Can you reproduce the rows below verbatim, covering the stretch from the start of the rows through the line containing "Looking at the screenshot, I should click(x=315, y=40).", and leave the pictures out of your answer?

## START DATA SECTION

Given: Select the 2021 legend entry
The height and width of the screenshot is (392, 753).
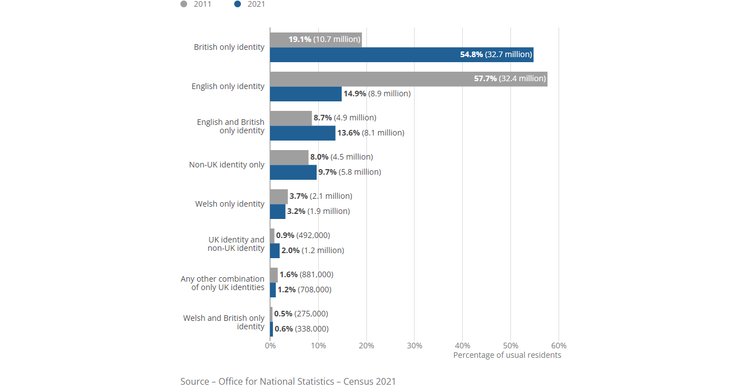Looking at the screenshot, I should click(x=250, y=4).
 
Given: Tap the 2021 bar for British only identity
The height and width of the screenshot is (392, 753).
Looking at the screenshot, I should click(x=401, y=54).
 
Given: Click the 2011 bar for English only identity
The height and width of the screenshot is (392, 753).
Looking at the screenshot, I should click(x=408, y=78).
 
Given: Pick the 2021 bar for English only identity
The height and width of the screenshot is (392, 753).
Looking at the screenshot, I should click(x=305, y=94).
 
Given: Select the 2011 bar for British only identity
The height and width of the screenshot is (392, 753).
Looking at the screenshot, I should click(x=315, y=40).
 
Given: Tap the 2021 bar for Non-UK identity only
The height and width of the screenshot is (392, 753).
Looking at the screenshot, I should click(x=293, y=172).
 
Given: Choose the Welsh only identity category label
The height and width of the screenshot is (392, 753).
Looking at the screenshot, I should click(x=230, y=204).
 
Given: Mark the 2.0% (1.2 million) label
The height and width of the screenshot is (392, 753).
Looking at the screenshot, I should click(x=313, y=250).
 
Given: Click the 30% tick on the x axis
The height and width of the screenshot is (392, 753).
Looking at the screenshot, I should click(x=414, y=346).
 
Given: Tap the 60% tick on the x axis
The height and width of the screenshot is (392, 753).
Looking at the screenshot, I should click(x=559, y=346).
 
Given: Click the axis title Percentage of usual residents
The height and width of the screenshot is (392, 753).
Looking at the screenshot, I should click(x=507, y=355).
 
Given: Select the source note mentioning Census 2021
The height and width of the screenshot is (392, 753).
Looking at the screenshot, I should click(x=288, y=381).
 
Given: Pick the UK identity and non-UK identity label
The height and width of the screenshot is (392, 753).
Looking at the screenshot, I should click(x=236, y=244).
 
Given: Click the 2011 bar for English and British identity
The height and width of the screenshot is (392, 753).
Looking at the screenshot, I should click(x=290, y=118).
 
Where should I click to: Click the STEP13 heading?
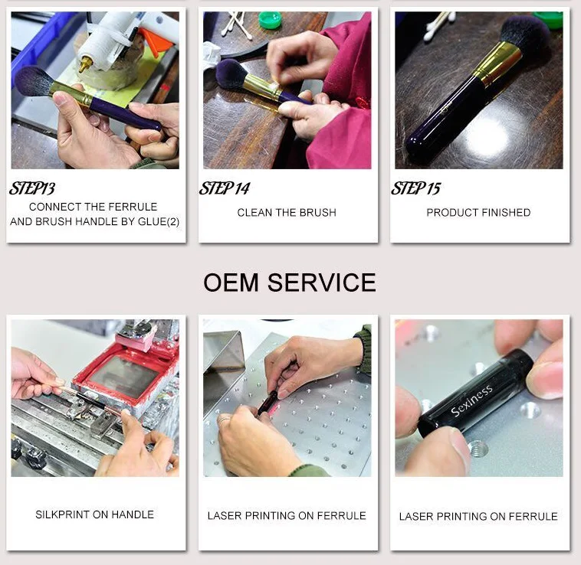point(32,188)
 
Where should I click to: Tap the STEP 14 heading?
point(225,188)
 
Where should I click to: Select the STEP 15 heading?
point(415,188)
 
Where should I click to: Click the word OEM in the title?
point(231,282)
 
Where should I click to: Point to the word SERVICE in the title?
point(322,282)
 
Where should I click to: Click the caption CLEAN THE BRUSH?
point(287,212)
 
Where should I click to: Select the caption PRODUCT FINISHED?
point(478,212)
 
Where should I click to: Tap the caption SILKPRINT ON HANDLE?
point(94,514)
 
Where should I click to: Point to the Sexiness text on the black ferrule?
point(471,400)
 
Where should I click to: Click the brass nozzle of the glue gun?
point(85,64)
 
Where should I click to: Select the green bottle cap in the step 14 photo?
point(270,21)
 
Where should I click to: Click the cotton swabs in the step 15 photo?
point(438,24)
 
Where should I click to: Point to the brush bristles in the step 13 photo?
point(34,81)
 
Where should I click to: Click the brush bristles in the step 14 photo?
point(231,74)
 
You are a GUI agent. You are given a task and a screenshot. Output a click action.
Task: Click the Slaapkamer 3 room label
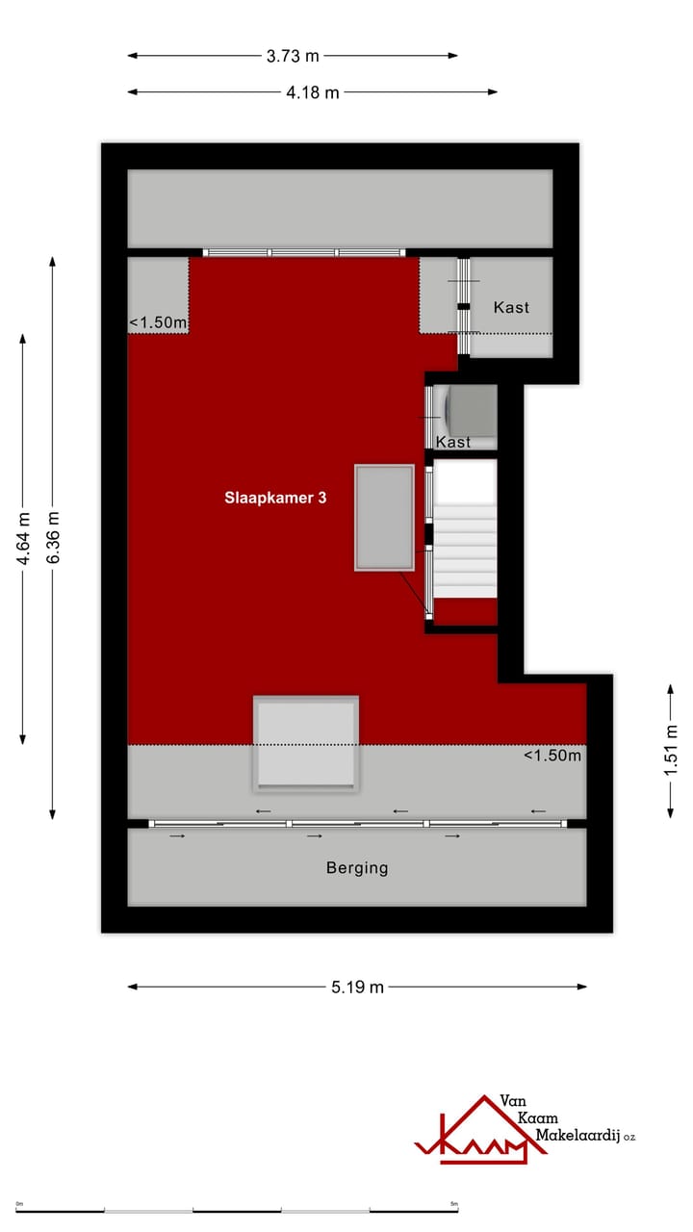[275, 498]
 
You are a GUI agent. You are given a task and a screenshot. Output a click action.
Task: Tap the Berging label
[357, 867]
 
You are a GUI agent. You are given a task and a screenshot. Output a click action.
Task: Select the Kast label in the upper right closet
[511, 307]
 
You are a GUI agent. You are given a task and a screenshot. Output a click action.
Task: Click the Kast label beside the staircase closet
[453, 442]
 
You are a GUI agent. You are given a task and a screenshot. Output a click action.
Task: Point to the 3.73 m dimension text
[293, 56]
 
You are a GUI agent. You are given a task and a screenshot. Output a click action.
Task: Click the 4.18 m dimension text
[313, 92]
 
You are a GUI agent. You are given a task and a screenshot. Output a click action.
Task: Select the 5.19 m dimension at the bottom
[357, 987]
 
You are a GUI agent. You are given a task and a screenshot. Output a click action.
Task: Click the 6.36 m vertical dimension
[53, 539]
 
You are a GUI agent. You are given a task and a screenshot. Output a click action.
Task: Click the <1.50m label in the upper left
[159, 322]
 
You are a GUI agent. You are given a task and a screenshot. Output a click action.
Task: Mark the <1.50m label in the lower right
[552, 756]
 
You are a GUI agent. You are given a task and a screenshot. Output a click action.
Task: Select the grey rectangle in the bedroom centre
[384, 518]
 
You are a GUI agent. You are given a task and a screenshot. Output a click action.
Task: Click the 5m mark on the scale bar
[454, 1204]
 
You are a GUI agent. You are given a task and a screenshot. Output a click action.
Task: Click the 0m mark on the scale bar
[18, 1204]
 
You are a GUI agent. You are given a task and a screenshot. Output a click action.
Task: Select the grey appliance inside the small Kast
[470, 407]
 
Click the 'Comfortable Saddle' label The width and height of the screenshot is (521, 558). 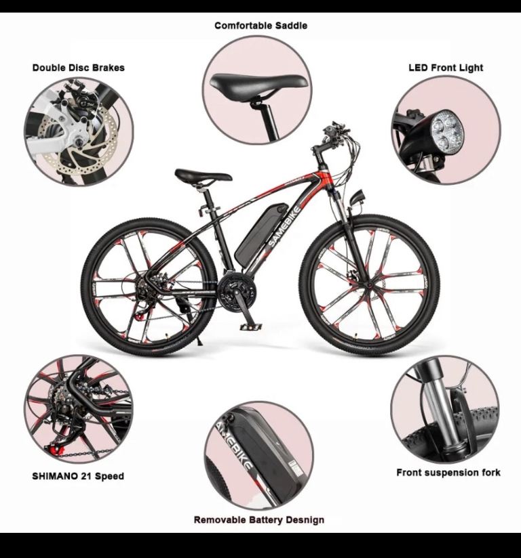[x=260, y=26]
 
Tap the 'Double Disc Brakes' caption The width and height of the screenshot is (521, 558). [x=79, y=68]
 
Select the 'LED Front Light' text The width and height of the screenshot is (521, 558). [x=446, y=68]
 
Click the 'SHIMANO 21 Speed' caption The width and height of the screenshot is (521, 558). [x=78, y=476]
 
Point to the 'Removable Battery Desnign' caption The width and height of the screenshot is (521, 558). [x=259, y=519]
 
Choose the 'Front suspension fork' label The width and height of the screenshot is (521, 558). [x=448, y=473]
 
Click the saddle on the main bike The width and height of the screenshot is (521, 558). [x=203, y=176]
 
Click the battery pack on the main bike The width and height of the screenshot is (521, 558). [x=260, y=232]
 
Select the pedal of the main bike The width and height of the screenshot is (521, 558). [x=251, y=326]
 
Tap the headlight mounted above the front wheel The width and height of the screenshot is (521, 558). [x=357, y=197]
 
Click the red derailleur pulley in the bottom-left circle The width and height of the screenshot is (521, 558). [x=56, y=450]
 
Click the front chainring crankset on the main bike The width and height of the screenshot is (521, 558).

## END DATA SECTION

▶ **FULL ANSWER**:
Given: Select the 2021 legend entry
The height and width of the screenshot is (392, 753).
Looking at the screenshot, I should click(x=250, y=4).
 
Given: Tap the 2021 bar for British only identity
The height and width of the screenshot is (392, 753).
Looking at the screenshot, I should click(x=401, y=54).
 
Given: Click the 2011 bar for English only identity
The height and width of the screenshot is (392, 753).
Looking at the screenshot, I should click(x=408, y=78).
 
Given: Pick the 2021 bar for English only identity
The height and width of the screenshot is (392, 753).
Looking at the screenshot, I should click(x=305, y=94).
 
Given: Select the 2011 bar for British only identity
The height and width of the screenshot is (392, 753).
Looking at the screenshot, I should click(x=315, y=40).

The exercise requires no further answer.